Yielding these numbers for compound, crispr and orf respectively:

[len(x) for x in d.values()]

[957, 0, 10]

LMK if you think we should put this somewhere.

afermg commented 3 months ago

Or should we remove them from their respective X.csv.gz?

ashah03 commented 3 months ago

FYI: this compound is present in the harmony cell painting features that @johnarevalo produced -- how is that possible if it got dropped? Unless there are two JCP_IDs for the same SMILES (I matched with john's features based on SMILES)

CCC(=O)OC(CC(=O)[O-])C[N+](C)(C)C

niranjchandrasekaran commented 3 months ago

FYI: this compound is present in the harmony cell painting features that @johnarevalo produced -- how is that possible if it got dropped? Unless there are two JCP_IDs for the same SMILES (I matched with john's features based on SMILES)

Must be the case. If you look at JCP2022_088779, it seems to be pretty much the same as JCP2022_088778 (based on their InChIKey) and that one is present in well.csv.gz

niranjchandrasekaran commented 3 months ago

More than the compounds, I am currently more interested in the ORF reagents that are missing. Perhaps that will help us figure out what's happening with the compounds. I couldn't find the missing ORFs in the metadata file (internal link) that I have been using for ORFs, but I can find them in another file (interal_link). So, the answer must be in the source file that was used to create the metadata files in this repo. Maybe @shntnu already knows why those compounds and ORFs are missing. So I will wait for his thoughts before diving deeper into this.

afermg commented 3 months ago

jump portrait uses the current versions of https://github.com/jump-cellpainting/datasets/tree/main/metadata.

If we want to be precise, the source code is here

    METADATA_LOCATION = (
        "https://github.com/jump-cellpainting/datasets/raw/"
        "baacb8be98cfa4b5a03b627b8cd005de9f5c2e70/metadata/"
        "{}.csv.gz"
    )

IIRC the hash is the same as the current master. I use permalinks for reproducibility.

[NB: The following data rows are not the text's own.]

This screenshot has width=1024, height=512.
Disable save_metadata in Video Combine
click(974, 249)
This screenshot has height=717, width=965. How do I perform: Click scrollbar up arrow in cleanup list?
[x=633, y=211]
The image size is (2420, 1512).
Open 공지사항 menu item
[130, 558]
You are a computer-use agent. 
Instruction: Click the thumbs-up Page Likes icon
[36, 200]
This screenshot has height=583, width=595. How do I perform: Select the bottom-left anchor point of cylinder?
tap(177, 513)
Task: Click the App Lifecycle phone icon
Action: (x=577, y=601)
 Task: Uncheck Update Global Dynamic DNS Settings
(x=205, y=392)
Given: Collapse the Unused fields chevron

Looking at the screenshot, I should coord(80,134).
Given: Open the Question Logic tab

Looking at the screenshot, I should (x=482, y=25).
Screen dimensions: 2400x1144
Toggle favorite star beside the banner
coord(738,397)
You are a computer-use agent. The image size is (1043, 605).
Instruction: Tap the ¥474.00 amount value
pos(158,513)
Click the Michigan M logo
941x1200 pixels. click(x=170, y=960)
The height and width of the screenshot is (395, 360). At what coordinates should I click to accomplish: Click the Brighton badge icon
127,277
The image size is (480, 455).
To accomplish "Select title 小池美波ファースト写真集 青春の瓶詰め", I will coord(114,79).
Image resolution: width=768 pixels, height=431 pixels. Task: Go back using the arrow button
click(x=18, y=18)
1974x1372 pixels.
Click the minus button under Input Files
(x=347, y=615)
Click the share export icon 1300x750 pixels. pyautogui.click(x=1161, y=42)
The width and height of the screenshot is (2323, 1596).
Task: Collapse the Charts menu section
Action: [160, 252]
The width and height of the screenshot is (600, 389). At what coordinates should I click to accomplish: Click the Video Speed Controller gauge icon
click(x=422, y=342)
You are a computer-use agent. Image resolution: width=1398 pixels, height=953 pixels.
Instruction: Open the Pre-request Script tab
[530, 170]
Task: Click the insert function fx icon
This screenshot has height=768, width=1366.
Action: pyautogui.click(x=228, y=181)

shntnu commented 3 months ago

Must be the case. If you look at JCP2022_088779, it seems to be pretty much the same as JCP2022_088778 (based on their InChIKey) and that one is present in well.csv.gz

Yep – it is certainly possible that there are a few more listed unique JCP2022s in compound.csv.gz that are present in well.csv.gz. I think it is wise to remove these 957. I'll note that all these 957 are present in the original (internal) source https://github.com/jump-cellpainting/jump-cellpainting/blob/master/3.standardize/standardize_ksiling_jumpmoa_jumptarget2/data/05_release/2022_10_18_JUMP-CP_compound_library_aggregated.csv so we can look up more details there.

So, the answer must be in the source file that was used to create the metadata files in this repo.

Not all compounds that were planned were actually profiled (n=957 apparently, although some might be explained by SMILES inconsistency)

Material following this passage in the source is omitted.